Uma semana se passou e estou bem. Talvez tenham desistido de me procurar; possivelmente acreditam que eu esteja morto em algum recanto da mata. Os humanos deste lugar tornaram-se minha família. Caçamos juntos, trabalhamos juntos e desfrutamos momentos de lazer em conjunto; zelamos uns pelos outros, e a sensação de liberdade que experimento é fascinante. Ao anoitecer, nos recolhemos para um sono tranquilo, despertando às 3 da madrugada, como de costume. Fechei os olhos e adormeci em paz.
Ao despertar, percebi que estava imobilizado, com a boca vedada por uma fita, um machado pairando sobre meu pescoço, pronto para ceifá-lo. Eu estava de volta à fazenda, era a hora do meu abate. O vampiro, com um sorriso no rosto, antes de me executar, revelou a verdade. Nunca havia deixado aquele lugar, nunca encontrara uma tribo, jamais caçara ou cessara de consumir carne humana; tudo não passara de uma ilusão. Dias antes do abate do "gado", os vampiros usam seu poder para criar ilusões em nossas mentes, proporcionando-nos momentos de felicidade que nos relaxam física e espiritualmente, tornando nossa carne e sangue mais saborosos.

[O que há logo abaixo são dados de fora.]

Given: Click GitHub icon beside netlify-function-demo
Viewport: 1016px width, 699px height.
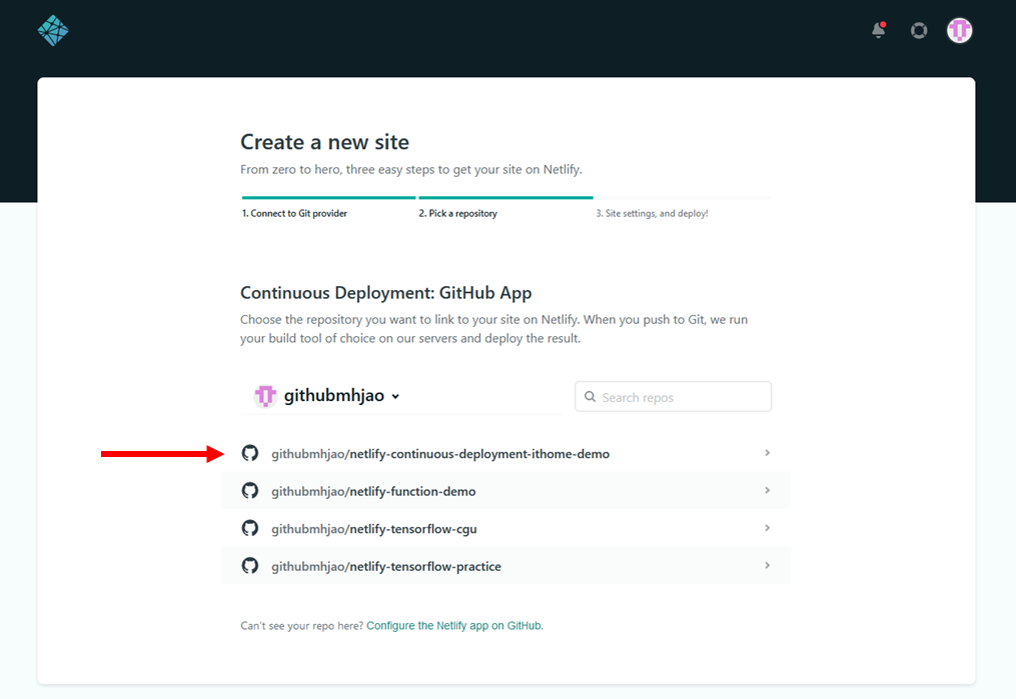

Após me contar a verdade, o funcionário decepou minha cabeça com um único golpe de machado. Fui levado ao açougue, onde meu sangue foi drenado e vendido em apenas duas horas; o restante do meu corpo foi adquirido por um único cliente em menos de uma hora. Meu corpo foi disposto à mesa de uma família de cinco vampiros, que se banqueteara com meu cérebro, coração e demais partes, não restando nenhum vestígio de mim. Meu sangue foi divido por dois amigos, que bebiam e riam, como se estivessem bêbados.
Os vampiros triunfaram na guerra, dominaram o mundo e agora nos resta apenas rezar e aguardar por um milagre.